**Texte fourni**
Madonna Della Grazia
Œuvres de Giovanni Felice Sances (1600-1679), Antonio Brunelli (1577-1630), Giovanni Antonio Rigatti (1613-1648), Andréa Falconieri (1585-1656), Isabella Leonarda (1620-1704), Francesco Cavalli (1602-1676), Tarquinio Merula (1595-1665) et anonymes.
Anna Reinhold, mezzo-soprano
Guilhem Worms, baryton-basse
Robin Summa, baryton
Ensemble Il Caravaggio :
Fiona-Emilie Poupard, violon
Lucas Peres, basse de violon, lirone, viole de gambe, chitarrino, percussions.
Patrick Langot, violoncelle, violoncelle piccolo
Quito Gato, archiluth, chitarra battente, percussions
Benjamin Narvey, chitarrone, guitare baroque
Annie Couture, vielle à roue
Camille Delaforge, clavecin, orgue et direction
1 CD, Klarthe records, 2021, 69′
Qui a un jour parcouru les routes apennines de la région des Abbruzzes, du côté de Norcia et de l’Aquila saura de quoi je parle. Une certaine apprêté du paysage, des sommets battus par les vents, des nuages fuyant par les cols et des vallons où se terrent châteaux et monastères. Les lieux eurent leurs évocations, chez le Michel Déon de Je vous écris d’Italie ou chez le Paolo Rumiz de La Légende des montagnes qui naviguent. Ils ont maintenant leur incarnation, avec ce disque, magnifique de bout en bout, nous plongeant aux racines d’un baroque italien qui en ce début de dix-septième siècle semble émerger de quelque abbaye, tirant sa substantifique moelle d’une religiosité épurée, minérale, dont l’absence d’atours met en éclat une pureté virginale.
Sans doute fallait-il de l’audace pour ainsi composer un programme tout entier consacré aux œuvres dédiées au si central culte marial de la péninsule ? Le résultat est au-delà de la réussite et s’avère un plaisir d’écoute sans cesse renouvelé, une plongée dans un premier âge du baroque italien instructive à la découverte d’œuvres pour la plupart rarement enregistrées. Pour leur premier disque Camille Delaforge et son Ensemble Il Caravaggio entremêlent habilement œuvres jouissant d’une certaine notoriété (le Stabat Mater de Sances, notamment gravé par Philippe Jaroussky voici une dizaine d’années ou encore Carlos Mena) et airs anonymes issus de la musique traditionnelle (Cicerella mia), au risque n’en doutons pas de dérouter une partie du public, qui se demandera si elle n’a pas à faire à un enregistrement de la collection Ocora.

**Items présentés**
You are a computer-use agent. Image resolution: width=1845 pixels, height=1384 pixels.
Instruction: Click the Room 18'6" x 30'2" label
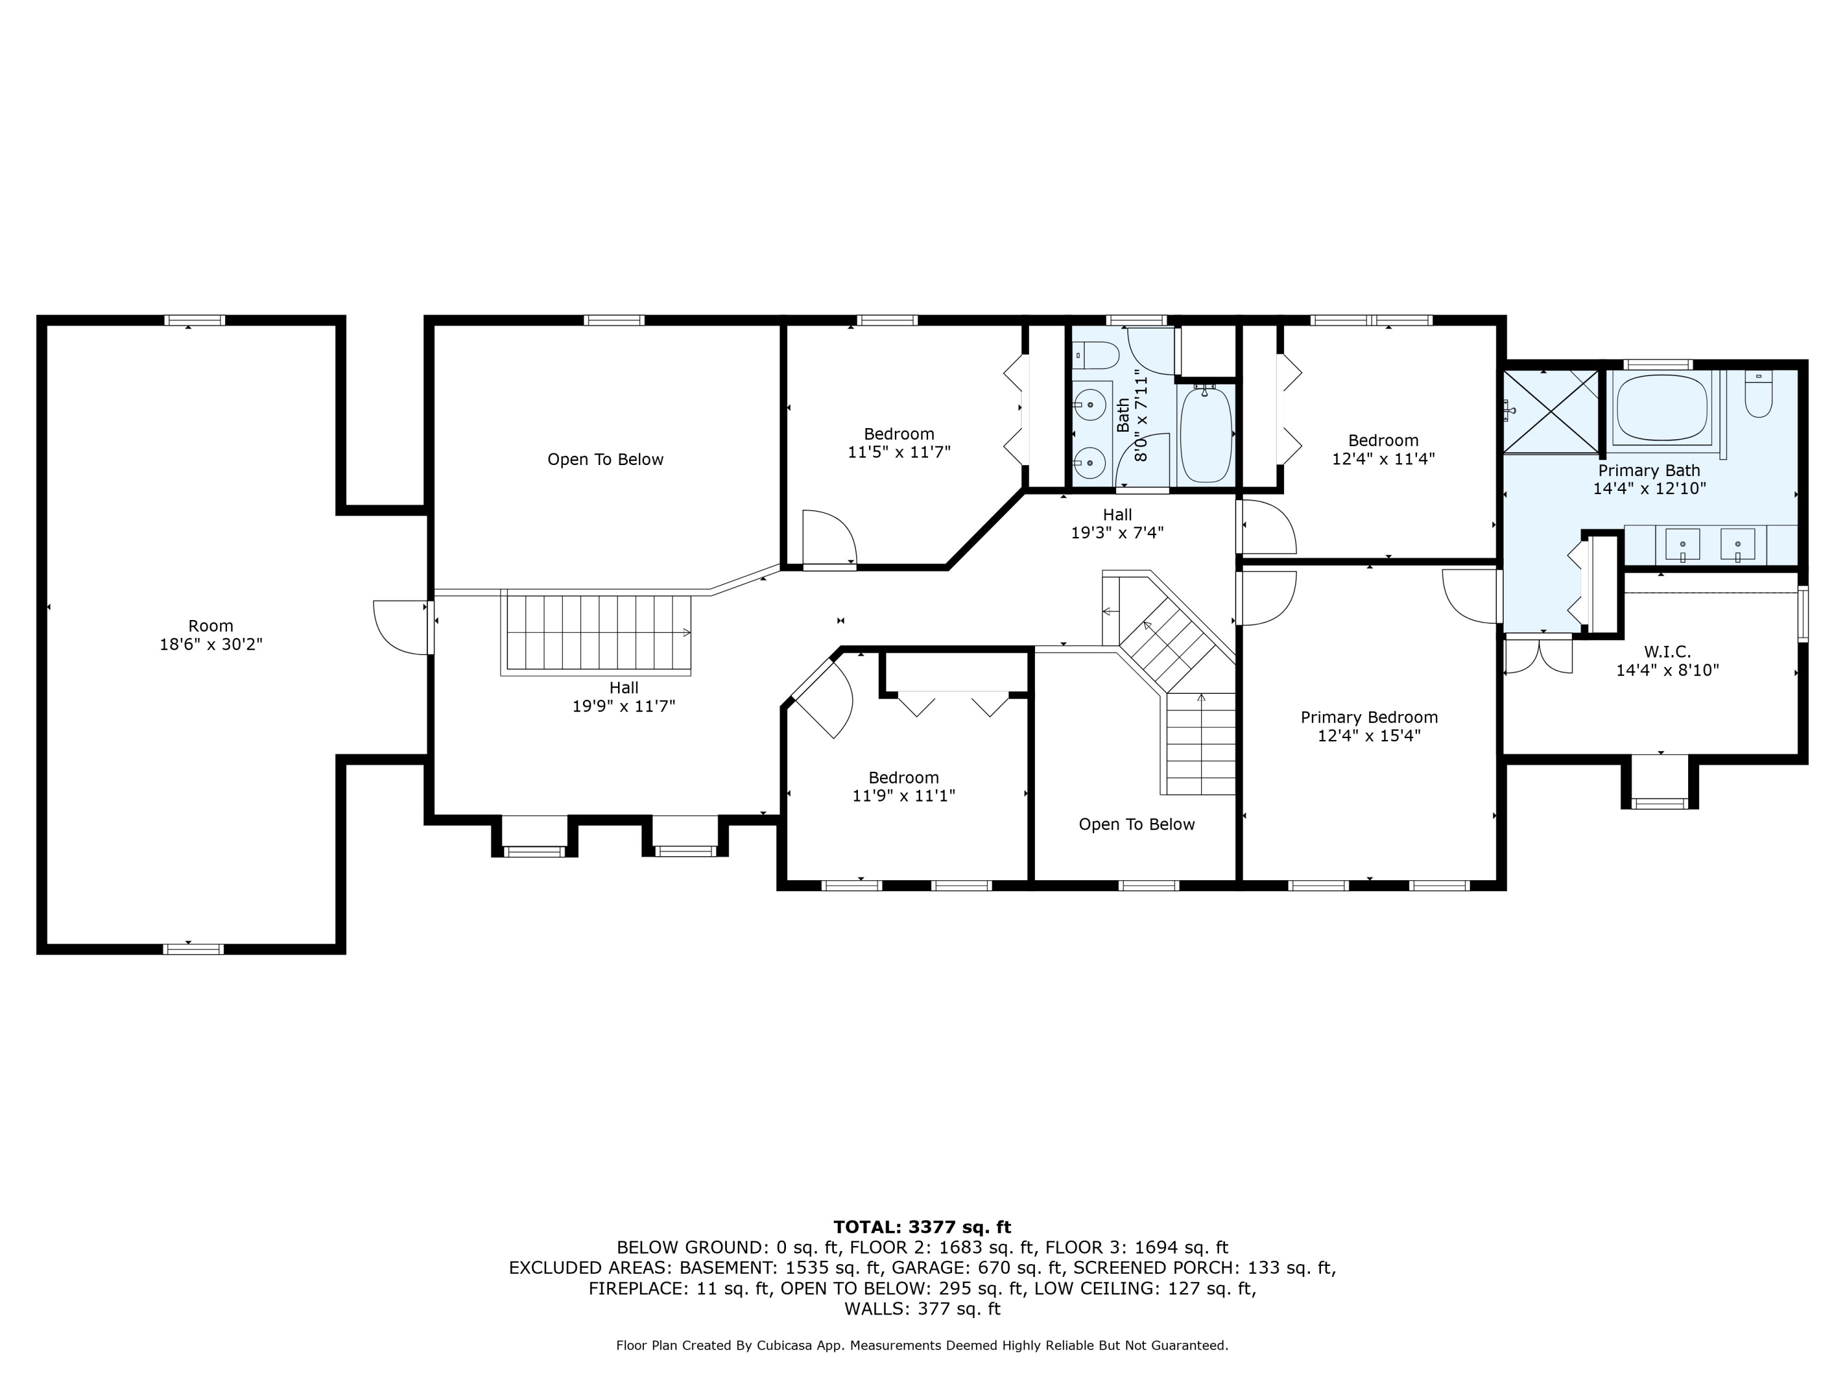[x=211, y=635]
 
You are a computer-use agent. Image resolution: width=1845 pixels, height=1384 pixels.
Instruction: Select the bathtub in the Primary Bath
[x=1663, y=410]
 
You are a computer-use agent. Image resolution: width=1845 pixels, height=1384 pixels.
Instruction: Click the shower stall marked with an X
[x=1550, y=412]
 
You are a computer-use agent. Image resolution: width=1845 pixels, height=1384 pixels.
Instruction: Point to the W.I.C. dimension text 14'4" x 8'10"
[x=1667, y=670]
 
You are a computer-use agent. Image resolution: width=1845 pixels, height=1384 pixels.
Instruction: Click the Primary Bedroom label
[x=1369, y=717]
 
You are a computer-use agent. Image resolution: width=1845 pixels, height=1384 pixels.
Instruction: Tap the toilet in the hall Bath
[x=1096, y=356]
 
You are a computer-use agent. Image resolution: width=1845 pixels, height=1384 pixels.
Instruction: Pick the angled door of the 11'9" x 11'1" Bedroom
[x=822, y=698]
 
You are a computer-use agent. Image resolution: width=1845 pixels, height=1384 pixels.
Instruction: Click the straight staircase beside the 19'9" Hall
[x=597, y=632]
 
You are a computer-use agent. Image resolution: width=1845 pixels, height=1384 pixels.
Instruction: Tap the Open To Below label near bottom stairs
[x=1136, y=824]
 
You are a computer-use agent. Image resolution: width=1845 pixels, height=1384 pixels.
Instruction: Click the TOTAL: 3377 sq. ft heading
[x=922, y=1227]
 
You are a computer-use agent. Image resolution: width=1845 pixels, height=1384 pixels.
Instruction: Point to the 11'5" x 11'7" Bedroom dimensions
[x=899, y=452]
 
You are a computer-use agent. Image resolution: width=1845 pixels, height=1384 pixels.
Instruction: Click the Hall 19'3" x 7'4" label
[x=1117, y=523]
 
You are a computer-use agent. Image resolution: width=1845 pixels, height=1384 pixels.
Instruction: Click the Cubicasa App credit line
[x=922, y=1345]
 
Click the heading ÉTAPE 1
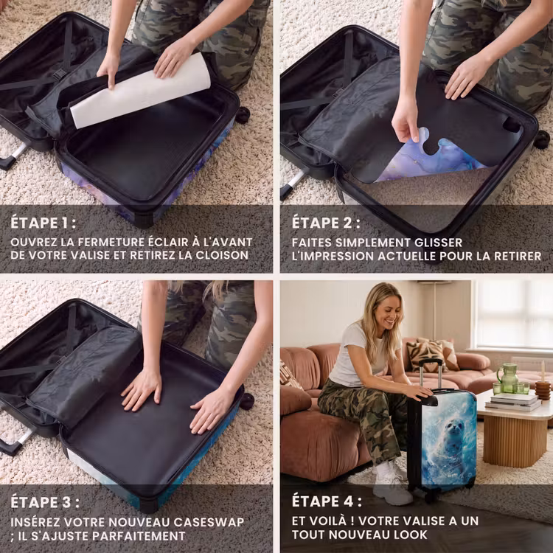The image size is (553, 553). click(x=43, y=223)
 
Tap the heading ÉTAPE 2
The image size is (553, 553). click(x=326, y=223)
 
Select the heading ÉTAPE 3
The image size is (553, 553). click(x=45, y=502)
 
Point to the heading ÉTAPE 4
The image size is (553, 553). click(x=327, y=501)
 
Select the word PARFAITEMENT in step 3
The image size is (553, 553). click(x=139, y=536)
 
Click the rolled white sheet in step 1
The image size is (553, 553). click(x=140, y=91)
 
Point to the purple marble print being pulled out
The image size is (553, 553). click(x=432, y=159)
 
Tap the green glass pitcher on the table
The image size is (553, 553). click(x=508, y=378)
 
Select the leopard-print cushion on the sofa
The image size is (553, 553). click(x=425, y=356)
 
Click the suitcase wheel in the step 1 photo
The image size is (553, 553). click(x=243, y=115)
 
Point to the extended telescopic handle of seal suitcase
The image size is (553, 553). click(x=431, y=374)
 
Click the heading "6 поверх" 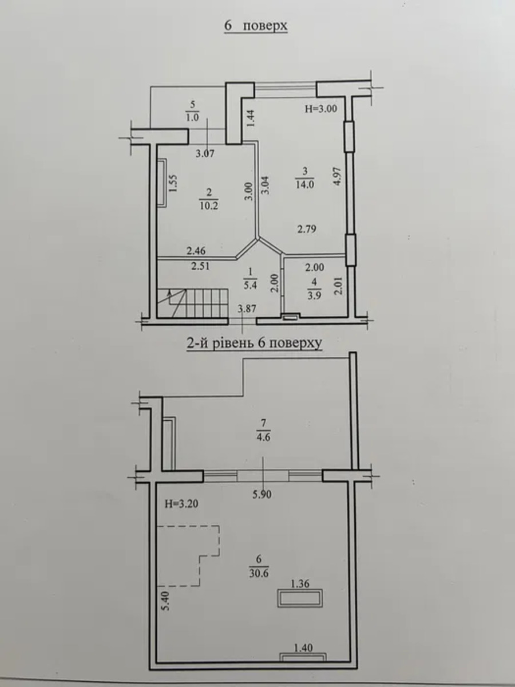(256, 26)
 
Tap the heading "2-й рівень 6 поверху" (254, 344)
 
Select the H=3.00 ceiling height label (321, 109)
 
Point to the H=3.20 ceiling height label (181, 504)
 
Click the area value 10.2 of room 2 (209, 206)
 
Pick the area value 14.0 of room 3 (305, 184)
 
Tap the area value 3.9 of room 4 (314, 296)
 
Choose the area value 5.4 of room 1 (250, 285)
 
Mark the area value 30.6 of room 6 (259, 574)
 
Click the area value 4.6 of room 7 (263, 437)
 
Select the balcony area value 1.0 (192, 117)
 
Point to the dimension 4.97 (338, 176)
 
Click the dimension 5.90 (262, 495)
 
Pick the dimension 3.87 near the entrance (247, 309)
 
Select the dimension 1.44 (251, 118)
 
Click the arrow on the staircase (170, 297)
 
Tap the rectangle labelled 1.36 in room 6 (300, 599)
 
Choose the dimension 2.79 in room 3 (307, 229)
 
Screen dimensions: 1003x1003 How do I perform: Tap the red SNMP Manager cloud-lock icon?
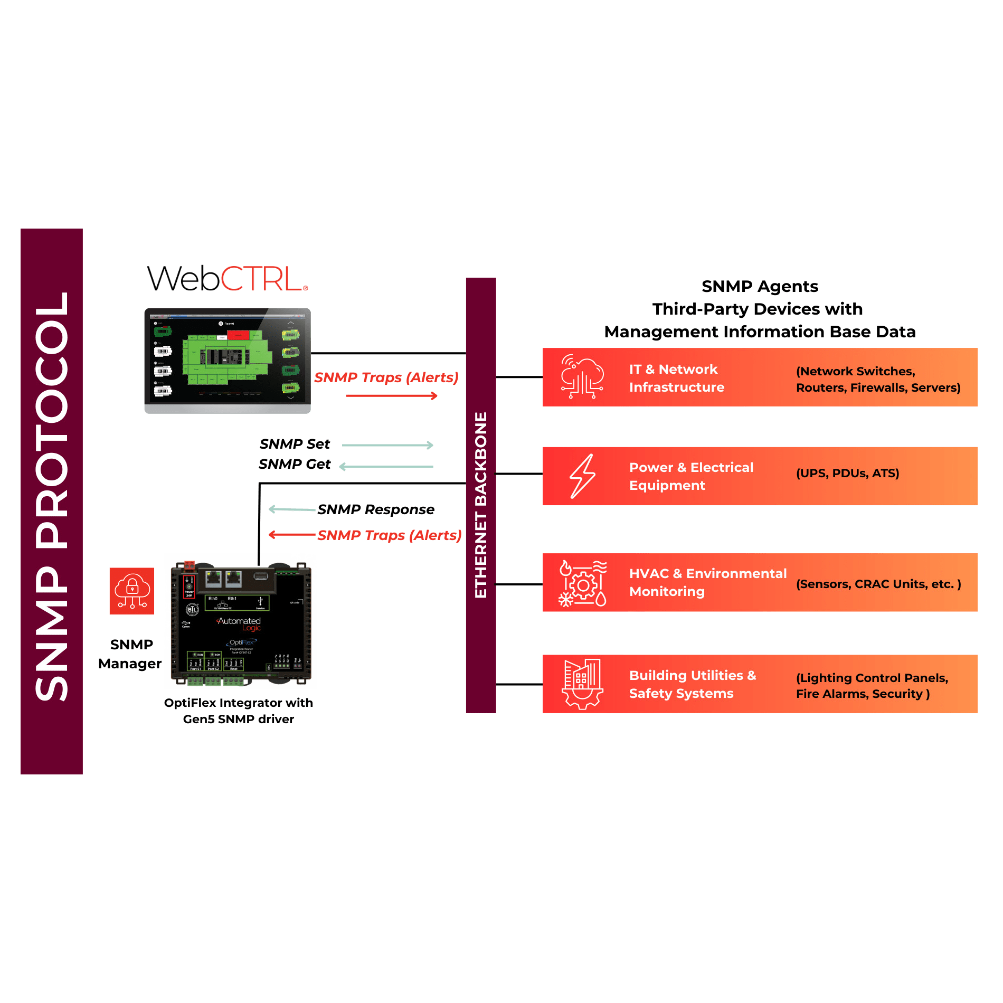click(132, 591)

**Votre tâche**
Prolongez la critique du disque Madonna Della Grazia en reprenant juste après sa dernière phrase.

**Réponse proposée**
Car si l’audace conduit à la réussite, Camille Delaforge le doit avant tout à la qualité de ses interprètes vocaux, à même de rendre chaleureuses et émouvantes des partitions souvent marquées par un dépouillement instrumental certain. Soulignons la présence de la voix de Guilhem Worms, baryton-basse impeccable de diction, agile, à la fois puissant et précis, qui émerveille d’autant plus dans les airs qu’il s’approprie pleinement, du Stabat Mater de Sances à cet anonyme Donna Lombarda en passant par une Passione Abruzzese presque dénuée de tout accompagnement, juste soutenu par une discrète vielle. Remarqué depuis quelques années, notamment grâce à une nomination aux Victoires de la Musique, si s’affirme comme une voix à suivre et trouve avec ce répertoire un beau terrain d’épanouissement.
Mais s’arrêter là serait oublier l’autre révélation de cet enregistrement, la célèbre mezzo-soprano Anna Reinhold, qui vient elle aussi magnifier le Stabat Mater de Sances, participant à en révéler les multiples facettes, parfois plaintives, sombres et graves, à d’autres moments d’une pureté et d’une douceur empreintes d’un recueillement extatique. Sa voix, cristalline et posée ravit aussi sur l’Alma Mater Redemptoris de Rigatti.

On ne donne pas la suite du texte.